“You’re a tourist in your own youth”, says Sick Boy (Johnny Lee Miller) to Renton (Ewan McGregor), who’s returned to Edinburgh, 20 years after leaving with the stolen £16,000. Spud (Ewen Bremner), is now attempting to finally kick his heroin habit, however failing miserably and Begbie (Robert Carlyle) has been in prison for 20 years and is finally about to leave.

The film is bursting with nostalgia, particularly the soundtrack with a Prodigy remix of Iggy Pop’s Lust For Life, which booms through the speakers and almost physically pushes you back into the 90’s. However, Wolf Alice’s Silk, eases you back into the present and stirs up a pot of new emotions which we now feel for the characters in 2017.

Bremner’s acting is very commendable in the sequel. He’s now living on the thirteenth floor of a run down, class A drug-infested council block, where rather amusingly, the lift doesn’t work. He attempts to combat his addiction by writing his life stories and his failed relationship with his son makes you uncomfortably emotional, as its clear he is the only character in the film with an ounce of good in him. The negative reviews have cited that T2 wallows in its own depression and focuses too much on the emptiness and loneliness of the groups souls, however that’s what I think the genius of the film centres around.

Renton and Spud (McGregor and Bremner) find themselves running from past problems

Renton and Spud (McGregor and Bremner) find themselves running from past problems

In the first film we loved the opening scene, the overdoses, the fights, pleasure and leisure, Lou Reed, the dancing, the sex, the come downs and the toilet scene. The deaths were horrifying but only momentarily.
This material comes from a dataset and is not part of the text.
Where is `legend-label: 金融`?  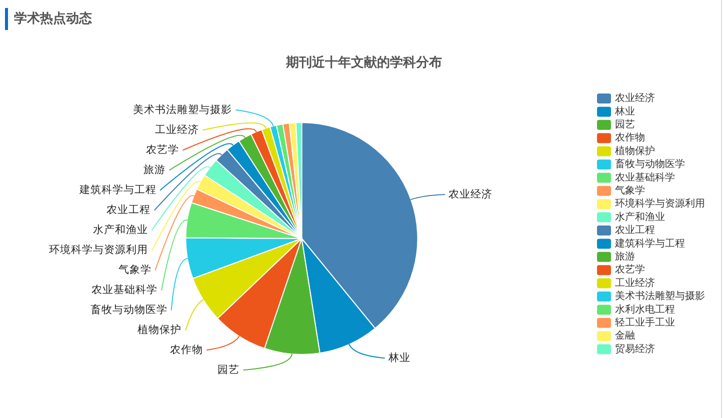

In T2, when returning to the field in the middle of nowhere to honour Tommy (Kevin McKidd), who died of HIV-related toxoplasmosis in the previous film, Sick Boy stresses that we need to just get over death, don’t let yourself get stuck in the past. Which is amusingly contradictory as everyone in the cinema including myself, was watching for the sheer joy of pretending we’re still in the past.

Ewan McGregor with director, Danny Boyle on the set of T2

Ewan McGregor with director, Danny Boyle on the set of T2

Danny Boyle gives a nod to a number of his earlier films, including Trance (2013) and his debut feature film Shallow Grave (1994). Boyle’s love of reflections in mirrors, windows, basically anything, feature heavily throughout T2, making you feel closer and yet further away from the characters at the same time. The snappy and fast paced editing of the film never gives the time for the viewer to get bored or uninterested and Boyle’s signature canted angles add the utter weirdness of the film. Despite it not being as good as the first, it does a very good job, incorporating scenes from it and remixing it to create something fresh and new.

If you loved the original, the chances are you’ll love the sequel. Boyle is an incredibly skilled director, Hodge and Harris create the perfect tone and pace and Anthony Dod Mantle colours every scene, combining the retro and the new. Yet again, Boyle has made a very well-crafted piece of cinema, certainly worth seeing again and again.